- Try it
Duplicate word for word the part of the Monroe County fleet article that runs from "It also tried, and" up to and including "about natural gas.".

- Document segment
◇ ◇ ◇ ◇

One person is Melvin Rose, fleet manager for Monroe County in western New York, which surrounds Rochester. The county has 700 vehicles, from compact cars to Class 8 trucks. All run on ethanol-gasoline blends, biodiesel, compressed natural gas or propane, and Rose loves to talk about them.

“We're the real deal,” he says of the county's alternative fuels program, which has won several “green fleet” awards from national organizations. “We're not just talking about it, we're really doing it. Our executive, Maggie Brooks, is all for alternative fuels, to get off foreign oil.”

There are also financial benefits. Most of the fuels cost less than straight petroleum products, and Monroe County has taken advantage of grant money, obtained through the CMAQ (congested mitigated air quality) division of the regional Clean Cities program, to pay for expensive fueling stations.

Rose is on the local Clean Cities board of directors.

“You have to be in touch with your Clean Cities organization,” he says. “Keep in touch with those people and they'll navigate you through your resources and how to upfit your vehicles.”

The fleet's work in alternative fuels goes back more than 25 years. In the 1980s, the county converted vehicles to burn methanol, a fuel that fell out of favor for environmental reasons. In the ‘90s it tried out compressed natural gas, a move that proved premature.

It also tried, and abandoned, electric-powered compact pickups.

But CNG is back, and since 2008 the county has also used biodiesel and gasoline-ethanol blends along with propane. None of the county's 700 vehicles, ranging from compact cars to Class 7 and 8 trucks, use straight gasoline or diesel anymore.

Monroe County operates a Green Fuel Station that it shares with the city of Rochester, where it stocks E20 and E85 ethanol-gasoline blends, plus B20 (a 20-80 mix of biofuel and diesel) for use in warmer weather to feed diesel engines, and B5 when temperatures turn cold. One challenge is to make sure that engine builders approve the higher biodiesel blend, Brooks says.

CNG is dispensed with a two-hose fast-fill pump, but Rose has mixed feelings about natural gas.

It's clean, plentiful and cheap, he says, but a CNG tank and dispenser are very expensive, and are doable only because grant money pays for most of their cost.

Those grant funds made it possible to buy another CNG installation, which is planned to be a second city-county fueling station.

However, in Brooks’ opinion, “liquid propane is the real ticket.”

“Know what makes it inexpensive? It's the infrastucture. A CNG fueling station costs more than $ 1 million. For pennies on those dollars you can get a complete propane fueling station. It's a simple steel tank with a little pump on it.”

◇ ◇ ◇ ◇

- Record excerpts
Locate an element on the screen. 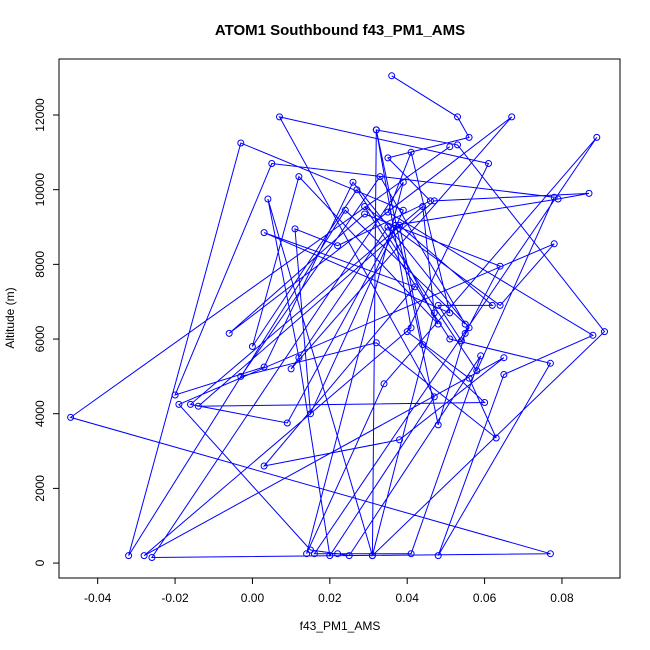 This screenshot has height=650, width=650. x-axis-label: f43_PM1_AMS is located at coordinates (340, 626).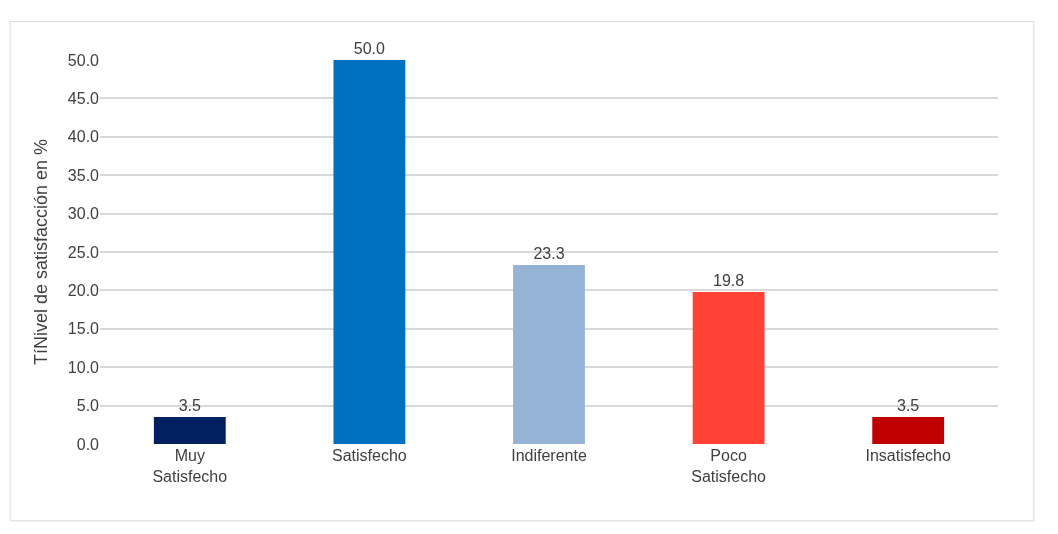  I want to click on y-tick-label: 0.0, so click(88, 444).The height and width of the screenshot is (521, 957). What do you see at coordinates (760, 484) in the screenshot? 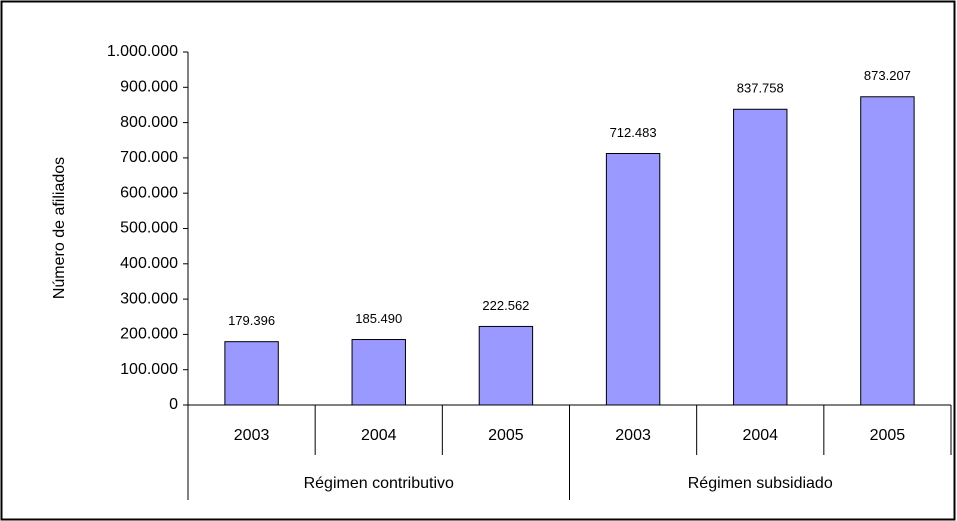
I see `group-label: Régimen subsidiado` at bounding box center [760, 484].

◇ ◇ ◇ ◇

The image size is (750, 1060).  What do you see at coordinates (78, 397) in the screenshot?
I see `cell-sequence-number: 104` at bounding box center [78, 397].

◇ ◇ ◇ ◇

- Exercise output
It also tried, and abandoned, electric-powered compact pickups.

But CNG is back, and since 2008 the county has also used biodiesel and gasoline-ethanol blends along with propane. None of the county's 700 vehicles, ranging from compact cars to Class 7 and 8 trucks, use straight gasoline or diesel anymore.

Monroe County operates a Green Fuel Station that it shares with the city of Rochester, where it stocks E20 and E85 ethanol-gasoline blends, plus B20 (a 20-80 mix of biofuel and diesel) for use in warmer weather to feed diesel engines, and B5 when temperatures turn cold. One challenge is to make sure that engine builders approve the higher biodiesel blend, Brooks says.

CNG is dispensed with a two-hose fast-fill pump, but Rose has mixed feelings about natural gas.